# Getting ready to run code on the cluster#

### IMPORTANT: Please make sure that your are using the bash kernel to run this notebook.

Now that you can navigate through file systems and manipulate directories and files like any self-respecting Unix ninja, you are ready to start analyzing data! Here you will learn about how to organize your research directory and setup the cluster environment to access all software you wish to use.

## Organizing your research as a pro##

This is a really nice paper with guidelines on organizing computational projects in an organized and snazzy fashion: (http://journals.plos.org/ploscompbiol/article?id=10.1371/journal.pcbi.1000424). 
![Analysis Pipeline](images/journal.pcbi.1000424.g001.png)

Let's see this in action!


First, let's set up our working directory (also known as "scratch directory")

In [None]:
whoami

In [None]:
export WORKDIR=/scratch/$(whoami)

echo $WORKDIR

Organize your folder into subdirectories as a pro: 

In [None]:
cd $WORKDIR
mkdir data src
ls

In [None]:
pwd

## Preparing to run code on the cluster ## 

Our data processing will use multiple software tools. To be able to access them, we can load their paths into our session, by loading their respective modules.

To load a module, you can type
**module load [desiredModule]** - this is going to modify your path

Once a module is loaded, you can use the code associated with that module directly. For instance, let's say you want to sum all the columns in a file (let's use the file `number_cols.txt` in your home directory as an example). We can do this with the `addCols` tool from the ucsc_tools software package.  If you run:

In [None]:
cat ~/number_cols.txt

In [None]:
addCols ~/number_cols.txt

The above cell throws an error because we have not loaded the software package that `addCols` is part of. We can look at our `$PATH` before and after loading the software module to confirm that the loading is successful (we should see the path grow), and we can also use `module list` to see the currently loaded modules:

In [None]:
echo $PATH

In [None]:
source /etc/profile.d/modules.sh

In [None]:
module list

In [None]:
module load ucsc_tools

In [None]:
module list

In [None]:
echo $PATH

Now the ucsc_tools code is loaded! When you are ready to use commands from this package, you can just directly call them.
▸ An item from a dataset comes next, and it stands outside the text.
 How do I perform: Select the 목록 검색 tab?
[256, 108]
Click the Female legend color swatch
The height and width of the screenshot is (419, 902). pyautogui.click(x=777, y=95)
Note that the `-h` or `--help` arguments can often be used to give help about a particular command.

In [None]:
addCols ~/number_cols.txt

In [None]:
#You can use the `which` command to get the location of the addCols tool 
which addCols 

In [None]:
#to remove the tool from your path, run: 
module unload ucsc_tools

Don't worry, you do not need to know off the top of your head the names of the modules you want. To see all software modules available on the AWS cluster, type:

In [None]:
module avail

## Exporting Needed Variables

Before we start analyzing data, we have one last setup task to do. We have established directories that you can access where all of the data for this project is stored, as well as intermediate outputs of the analysis we're going to perform (in case something goes wrong and you want to start fresh, without starting from the beginning). To keep our unix commands consistent between all of us, we've also pre-determined the directory structure for where your analysis outputs will go. The full set of directory variables we need to assign:

**\$\{WORK\_DIR\}** is your main work directory

**\$\{DATA\_DIR\}** is your data/ directory -- used for storing the subset of the data you will be working with.  

**\$\{SRC\_DIR\}** is your src/ directory -- used for storing code. 

**\$\{METADATA_DIR}** is the directory with the metadata file for this year's training camp.  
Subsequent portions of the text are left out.